It all depends upon your estimated water usage x the number of people drinking the water. Are the filters the Berkey ceramic or the "black" Berkey filters. Berkeys estimated filter life for the ceramics is 15,000 gal. per filter. The "Black" filters life is estimated at 3,000 gallons per filter. The "black" filters are actually a purifier, and remove more contaminants than the ceramics. A lot depends on how "dirty" the water is. Filter life can be extended by pre-filtering the water to remove the worst sediment. A coffee filter can be used to do this, or a standard "under the sink" sediment filter. To get the most out of your filter, the water usage is for drinking only; and for maybe washing dishes.

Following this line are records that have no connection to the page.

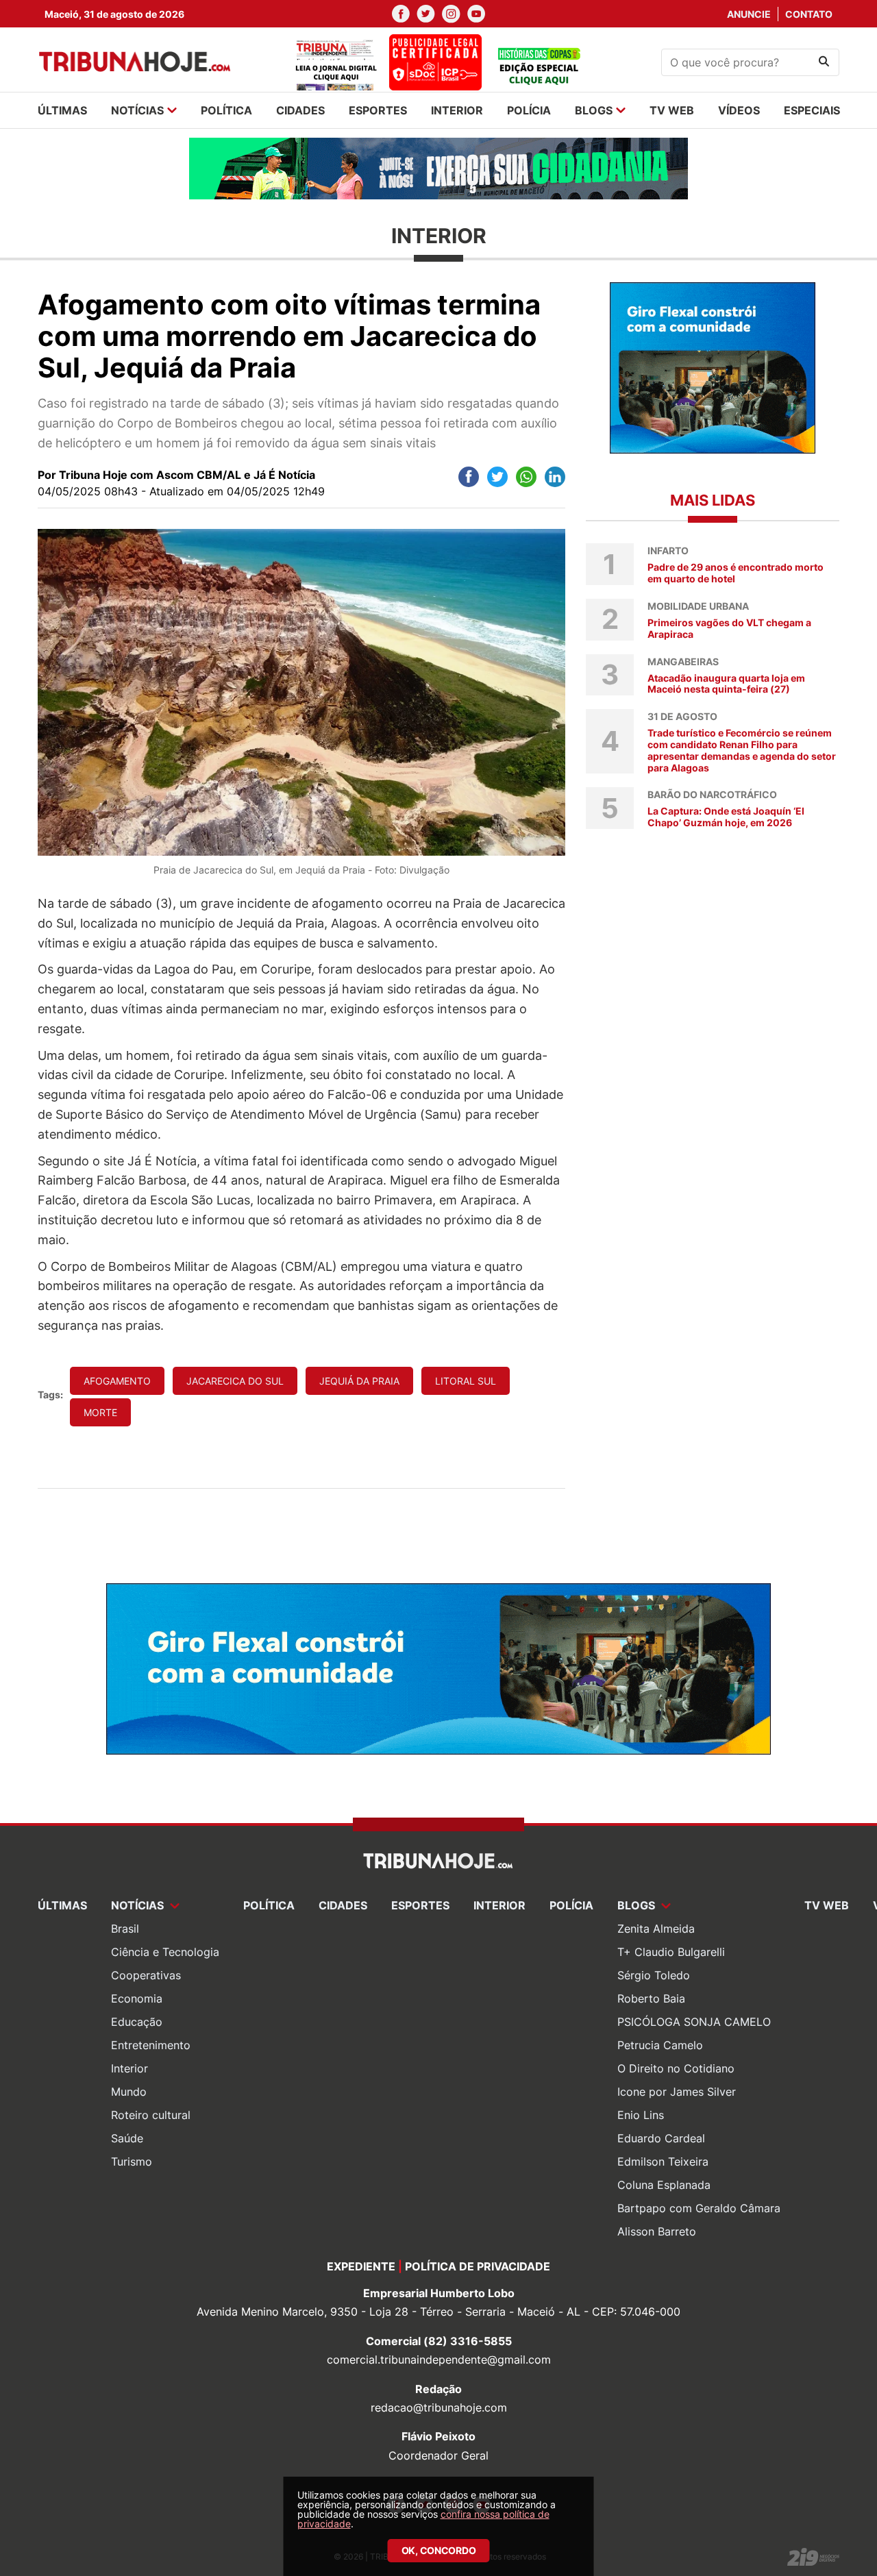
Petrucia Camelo (660, 2045)
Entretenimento (150, 2045)
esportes (378, 110)
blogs (594, 110)
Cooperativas (146, 1975)
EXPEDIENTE (361, 2266)
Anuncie (749, 14)
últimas (62, 110)
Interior (129, 2068)
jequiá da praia (359, 1381)
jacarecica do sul (235, 1381)
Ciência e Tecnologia (165, 1952)
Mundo (129, 2091)
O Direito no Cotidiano (675, 2068)
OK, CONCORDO (439, 2550)
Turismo (131, 2161)
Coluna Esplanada (664, 2185)
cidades (300, 110)
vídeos (739, 110)
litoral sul (465, 1381)
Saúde (127, 2138)
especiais (812, 110)
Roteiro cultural (150, 2115)
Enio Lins (640, 2115)
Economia (136, 1998)
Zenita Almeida (656, 1928)
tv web (672, 110)
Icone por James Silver (676, 2091)
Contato (808, 14)
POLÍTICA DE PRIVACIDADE (477, 2266)
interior (457, 110)
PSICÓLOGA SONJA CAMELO (694, 2022)
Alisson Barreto (656, 2231)
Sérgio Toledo (653, 1975)
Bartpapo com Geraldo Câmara (698, 2208)
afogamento (117, 1381)
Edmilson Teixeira (662, 2161)
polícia (529, 110)
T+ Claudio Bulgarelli (671, 1952)
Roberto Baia (651, 1998)
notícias (137, 110)
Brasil (125, 1928)
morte (100, 1412)
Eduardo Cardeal (661, 2138)
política (226, 110)
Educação (136, 2022)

If your "lake" doesn't have any known harmful chemicals, the sediment filter can be used for bathing type water. I have a 2 filter black Berkey system, plus two spare filters. This should purify approx 12,000 gallons. At 3gallons @ for 2-4 people, this should provide 3-6 yrs of water. Finnwolf hope this helps. dozierHas anyone used the stainless steel British Berkefeld water filtering system on lake water? How does it taste? How many filters do you recommend to keep on hand?
I figured if times get hard, water will be the most important commodity.
Thanks Dozier. Do the black filters work in the British stainless steel model? Can you strain the water thro a cotton cloth first or is a coffee filter the best? Please pardon my ignorance on this.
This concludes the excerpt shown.